Best practices for network connections

[feeblebob]

Afternoon all,

New to FreeNAS, or pretty much, I might have dabbled before but I'm certainly no SAN expert anyway.

I building a decent lab at home for VMWare VCP and beyond, and am looking to use FreeNAS as my storage backend. It's going to go on an HP DL380 G5 with likely around 32GB of RAM and a couple of processors. I'll be using the two onboard NICs but adding a more. I have a few 2 and 4 port NICs to spare if they're of benefit.

Question is, using this device as an iSCSI (better alternative?) storage backend for ESX, what do people find is the best way to connect up? I've read : http://doc.freenas.org/9.3/freenas_network.html#lacp-mpio-nfs-and-esxi that ends up essentially saying to use a single network connection, NFS doesn't understand MPIO, LACP doesn't like virtualisation etc. I can see a single 1GB link getting very quickly saturated with 4 or 5 ESX hosts.

What might be the best solution here? Storage traffic is to traverse the infrastructure on it's own network and dedicated 48-port switch.

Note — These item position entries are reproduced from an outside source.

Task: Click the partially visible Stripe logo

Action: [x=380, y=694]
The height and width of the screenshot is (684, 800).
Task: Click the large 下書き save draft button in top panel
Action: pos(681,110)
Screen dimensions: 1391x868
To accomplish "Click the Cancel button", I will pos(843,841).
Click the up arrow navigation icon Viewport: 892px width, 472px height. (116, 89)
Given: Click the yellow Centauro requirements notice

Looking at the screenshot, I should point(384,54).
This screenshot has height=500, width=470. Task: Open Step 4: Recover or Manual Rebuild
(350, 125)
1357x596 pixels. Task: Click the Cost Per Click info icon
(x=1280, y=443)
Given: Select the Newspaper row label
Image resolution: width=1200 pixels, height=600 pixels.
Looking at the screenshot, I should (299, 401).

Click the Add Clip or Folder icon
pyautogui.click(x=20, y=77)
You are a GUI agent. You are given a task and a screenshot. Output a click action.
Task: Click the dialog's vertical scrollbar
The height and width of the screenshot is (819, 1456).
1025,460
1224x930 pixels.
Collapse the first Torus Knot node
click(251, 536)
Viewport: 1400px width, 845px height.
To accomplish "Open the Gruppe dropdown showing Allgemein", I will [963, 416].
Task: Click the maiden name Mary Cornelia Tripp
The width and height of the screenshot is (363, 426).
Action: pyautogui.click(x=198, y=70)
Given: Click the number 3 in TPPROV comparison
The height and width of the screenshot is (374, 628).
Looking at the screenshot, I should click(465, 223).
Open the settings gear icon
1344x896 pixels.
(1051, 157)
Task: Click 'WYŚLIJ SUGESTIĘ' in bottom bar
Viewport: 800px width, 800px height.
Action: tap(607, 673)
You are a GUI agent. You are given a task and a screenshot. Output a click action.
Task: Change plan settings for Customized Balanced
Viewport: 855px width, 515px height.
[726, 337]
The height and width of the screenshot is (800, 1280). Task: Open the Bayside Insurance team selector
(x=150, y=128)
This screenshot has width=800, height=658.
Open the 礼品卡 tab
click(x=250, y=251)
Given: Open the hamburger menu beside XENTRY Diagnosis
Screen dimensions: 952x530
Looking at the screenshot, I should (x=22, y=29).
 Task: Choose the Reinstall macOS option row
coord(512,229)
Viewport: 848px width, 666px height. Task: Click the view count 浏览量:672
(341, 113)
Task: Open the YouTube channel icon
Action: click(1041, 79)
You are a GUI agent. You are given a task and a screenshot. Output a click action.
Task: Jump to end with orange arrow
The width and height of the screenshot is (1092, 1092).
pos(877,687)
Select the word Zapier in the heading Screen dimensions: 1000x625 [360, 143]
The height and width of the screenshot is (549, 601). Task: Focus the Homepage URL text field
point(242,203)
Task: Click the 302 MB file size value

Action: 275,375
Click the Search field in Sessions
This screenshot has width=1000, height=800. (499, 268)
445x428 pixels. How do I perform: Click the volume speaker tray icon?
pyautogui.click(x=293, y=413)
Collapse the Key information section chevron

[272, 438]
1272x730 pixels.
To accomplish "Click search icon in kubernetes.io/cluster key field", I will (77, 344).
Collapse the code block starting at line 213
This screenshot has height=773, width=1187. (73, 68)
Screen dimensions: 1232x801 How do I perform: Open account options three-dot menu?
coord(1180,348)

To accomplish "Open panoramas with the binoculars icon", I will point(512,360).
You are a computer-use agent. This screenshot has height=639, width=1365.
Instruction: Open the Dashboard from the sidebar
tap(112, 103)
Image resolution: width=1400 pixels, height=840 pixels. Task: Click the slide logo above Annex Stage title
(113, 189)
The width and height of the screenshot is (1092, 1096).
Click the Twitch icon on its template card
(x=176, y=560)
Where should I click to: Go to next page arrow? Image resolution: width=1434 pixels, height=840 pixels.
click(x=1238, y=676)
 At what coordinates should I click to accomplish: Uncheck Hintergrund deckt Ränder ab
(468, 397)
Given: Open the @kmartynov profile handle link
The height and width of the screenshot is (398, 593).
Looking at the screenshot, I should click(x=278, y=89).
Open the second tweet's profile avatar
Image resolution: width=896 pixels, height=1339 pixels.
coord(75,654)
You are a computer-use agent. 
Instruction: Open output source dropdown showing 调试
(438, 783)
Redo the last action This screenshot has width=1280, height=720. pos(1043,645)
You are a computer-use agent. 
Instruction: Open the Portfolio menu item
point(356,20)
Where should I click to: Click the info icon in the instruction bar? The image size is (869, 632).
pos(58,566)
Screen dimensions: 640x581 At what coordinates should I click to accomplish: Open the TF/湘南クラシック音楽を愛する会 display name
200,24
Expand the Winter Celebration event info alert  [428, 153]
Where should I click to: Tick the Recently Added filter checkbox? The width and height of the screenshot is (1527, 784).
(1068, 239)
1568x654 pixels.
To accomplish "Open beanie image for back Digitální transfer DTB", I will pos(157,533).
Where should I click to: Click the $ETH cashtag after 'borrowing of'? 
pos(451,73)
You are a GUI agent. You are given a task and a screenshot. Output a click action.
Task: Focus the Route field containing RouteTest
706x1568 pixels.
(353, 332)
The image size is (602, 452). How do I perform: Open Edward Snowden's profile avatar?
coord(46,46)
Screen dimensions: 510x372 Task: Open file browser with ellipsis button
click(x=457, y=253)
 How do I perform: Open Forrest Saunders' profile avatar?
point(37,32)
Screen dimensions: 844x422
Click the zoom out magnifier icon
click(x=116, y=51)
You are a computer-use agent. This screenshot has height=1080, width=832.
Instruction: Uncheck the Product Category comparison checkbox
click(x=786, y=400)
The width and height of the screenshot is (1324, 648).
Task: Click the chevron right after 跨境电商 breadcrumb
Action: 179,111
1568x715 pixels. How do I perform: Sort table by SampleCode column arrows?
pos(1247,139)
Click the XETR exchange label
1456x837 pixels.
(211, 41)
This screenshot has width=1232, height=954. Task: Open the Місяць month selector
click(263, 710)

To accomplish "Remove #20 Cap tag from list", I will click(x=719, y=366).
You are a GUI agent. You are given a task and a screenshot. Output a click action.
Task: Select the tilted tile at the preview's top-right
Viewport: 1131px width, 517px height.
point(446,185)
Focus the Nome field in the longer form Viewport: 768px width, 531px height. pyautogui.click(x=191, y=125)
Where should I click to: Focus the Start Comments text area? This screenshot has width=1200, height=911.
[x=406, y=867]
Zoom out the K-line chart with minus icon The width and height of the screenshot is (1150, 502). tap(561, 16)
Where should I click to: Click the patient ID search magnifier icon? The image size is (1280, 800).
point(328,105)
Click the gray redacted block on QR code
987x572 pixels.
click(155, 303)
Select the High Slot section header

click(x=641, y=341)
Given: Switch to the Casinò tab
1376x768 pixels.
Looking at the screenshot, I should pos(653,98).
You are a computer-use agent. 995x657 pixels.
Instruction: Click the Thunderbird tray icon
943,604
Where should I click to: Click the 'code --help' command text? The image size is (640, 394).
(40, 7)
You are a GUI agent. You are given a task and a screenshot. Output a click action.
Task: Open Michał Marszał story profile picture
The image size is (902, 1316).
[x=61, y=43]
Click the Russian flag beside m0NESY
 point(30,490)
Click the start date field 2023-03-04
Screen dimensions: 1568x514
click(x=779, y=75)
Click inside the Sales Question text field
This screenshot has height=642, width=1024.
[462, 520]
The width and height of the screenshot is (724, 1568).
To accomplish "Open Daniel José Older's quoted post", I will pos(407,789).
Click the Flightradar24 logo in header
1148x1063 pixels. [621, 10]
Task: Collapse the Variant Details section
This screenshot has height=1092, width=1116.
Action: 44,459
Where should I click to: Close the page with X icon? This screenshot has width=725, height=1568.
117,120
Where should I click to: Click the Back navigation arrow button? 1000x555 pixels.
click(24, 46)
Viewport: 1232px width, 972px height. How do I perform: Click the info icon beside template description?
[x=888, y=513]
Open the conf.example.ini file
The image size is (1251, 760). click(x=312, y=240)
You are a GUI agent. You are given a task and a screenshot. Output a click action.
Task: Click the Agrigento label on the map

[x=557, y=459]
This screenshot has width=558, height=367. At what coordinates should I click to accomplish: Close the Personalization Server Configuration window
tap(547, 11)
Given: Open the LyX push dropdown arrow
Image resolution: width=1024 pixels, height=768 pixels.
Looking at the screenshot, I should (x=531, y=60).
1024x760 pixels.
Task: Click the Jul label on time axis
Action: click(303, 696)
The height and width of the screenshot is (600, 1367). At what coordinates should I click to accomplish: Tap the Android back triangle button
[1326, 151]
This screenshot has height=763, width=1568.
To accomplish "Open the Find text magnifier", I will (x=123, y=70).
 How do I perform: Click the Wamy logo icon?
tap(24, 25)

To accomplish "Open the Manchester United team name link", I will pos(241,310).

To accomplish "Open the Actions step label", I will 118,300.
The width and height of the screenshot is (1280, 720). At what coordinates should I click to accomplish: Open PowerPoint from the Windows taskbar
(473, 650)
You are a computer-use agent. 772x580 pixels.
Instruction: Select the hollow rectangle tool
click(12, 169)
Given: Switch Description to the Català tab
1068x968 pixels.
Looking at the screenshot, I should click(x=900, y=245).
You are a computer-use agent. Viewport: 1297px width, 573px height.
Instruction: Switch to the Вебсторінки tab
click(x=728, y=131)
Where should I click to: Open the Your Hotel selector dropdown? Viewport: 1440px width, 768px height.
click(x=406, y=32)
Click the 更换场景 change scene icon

Plan was to aggregate maybe 4 or more GB ports up to the switch and then connect each host using a teamed pair (again, or better).

Looking for suggestions here, happy to learn and listen to suggestions, I'm certainly no SAN expert and I don't specialise in the network side so any advice welcome, even a starter to point me in the right direction :)

 

[L]

The point of the doc you referenced is that tools like lacp won't increase bandwidth of a single client, but will help with multiple connections. Multipathing io is recommended by vmware for tolerance.

 

[feeblebob]

OK, I'll look down that route, many thanks.

Is it considered good practice on these FreeNAS servers to run a management port on a separate network segment for management? I was considering using one of the onboard NIC's for this purpose.

 

[Ericloewe]

Separate port? Definitely.

Separate netowrk segment? Depends on how paranoid you are and how complex the existing network is. I wouldn't bother for home use, unless the infrastructure was already in place.

 

[jal]

Perhaps a different perspective on IPMI ports... If you have any concerns that someone you don't trust could communicate with it, you should have means to control access not involving on-machine BMC access control. It of course depends on the vendor, but there are compromise kits in the wild for a number of BMCs, and in general security quality of this stuff has been generally weak. Google around a bit, or for a slightly old look at what folks have found in the past, see: https://community.rapid7.com/commun...013/07/02/a-penetration-testers-guide-to-ipmi

For my home machines, I personally put them on a separate switch having no internet uplink, on the theory that it is really handy (especially considering the machines live in a hard-to-access place) and if someone I don't trust can plug in to my private network I have other problems. One employer of mine decided the risk was too great for production machines sitting in colocations and epoxies or removes the physical ports.

Bottom line, you have to evaluate the risk vs. convenience for yourself. But a having a volunteer sysadmin gain access to your IPMI consoles is a Very Bad Thing.